Bérard, E., Denis, J.L., Saulpic, O., Zarlowski, P.

Healthcare systems are under constant pressures to improve their performance and to better respond to population needs and expectations. New doctrines or techniques are continuously proposed to improve the delivery of care and services. A family of techniques that we label Quality Improvement (QI) techniques have been promoted across various systems and jurisdictions to impact on quality, efficiency and safety of care. QI are a specific case of a broader contemporary trend in organizations which sees in the adoption and implementation of managerial tools and techniques a way to overcome obstacles to improvements and to enable practice changes. In this paper, based on a meta-narrative synthesis of the literature (Greenhalgh et al. 2005), we analyze the benefits/potential and limits of this family of managerial tools and the role of organizational context and agency in the determination of expected benefits. Our aim here is twofold. First, we want to investigate the conditions of effectiveness of QI techniques: how and why they can yield successful results. Then, we wish to propose an integrative framework for the implementation of managerial techniques that could apply and potentially benefit to the understanding of QI implementation within healthcare settings.
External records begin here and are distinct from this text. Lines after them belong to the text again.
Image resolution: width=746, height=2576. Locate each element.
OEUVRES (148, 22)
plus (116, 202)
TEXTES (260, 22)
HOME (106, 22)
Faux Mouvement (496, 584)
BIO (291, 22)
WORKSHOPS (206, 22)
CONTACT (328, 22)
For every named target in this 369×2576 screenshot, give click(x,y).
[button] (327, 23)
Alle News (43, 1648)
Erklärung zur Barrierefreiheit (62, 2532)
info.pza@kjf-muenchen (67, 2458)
Why is such a perspective of any interest for our research question? Despite the broad diffusion of QI in healthcare, there is still a lack of scientific evidence concerning the conditions of effectiveness of such programs. First, the nature and characteristics of QI components and their mode of implementation are not well documented in most of the studies (Nadeem 2013). Second, the change process associated with the diffusion of QI across systems and organizations remains largely under documented. More precisely, how do procedural improvements translate into better patient care, and how to get insight into QI's critical features for improvement? Such concerns are largely shared among the healthcare management community : during the last decade, many studies have stressed that too little is known in healthcare management about "how and why" QI shall work in practice (Dixon-Woods et al. 2011; Hulscher et al. 2013; Stoopendaal y Bal 2013; Walshe y Freeman 2002; Dainty et al. 2013; KAPLAN et al. 2010; GREENHALGH et al. 2012).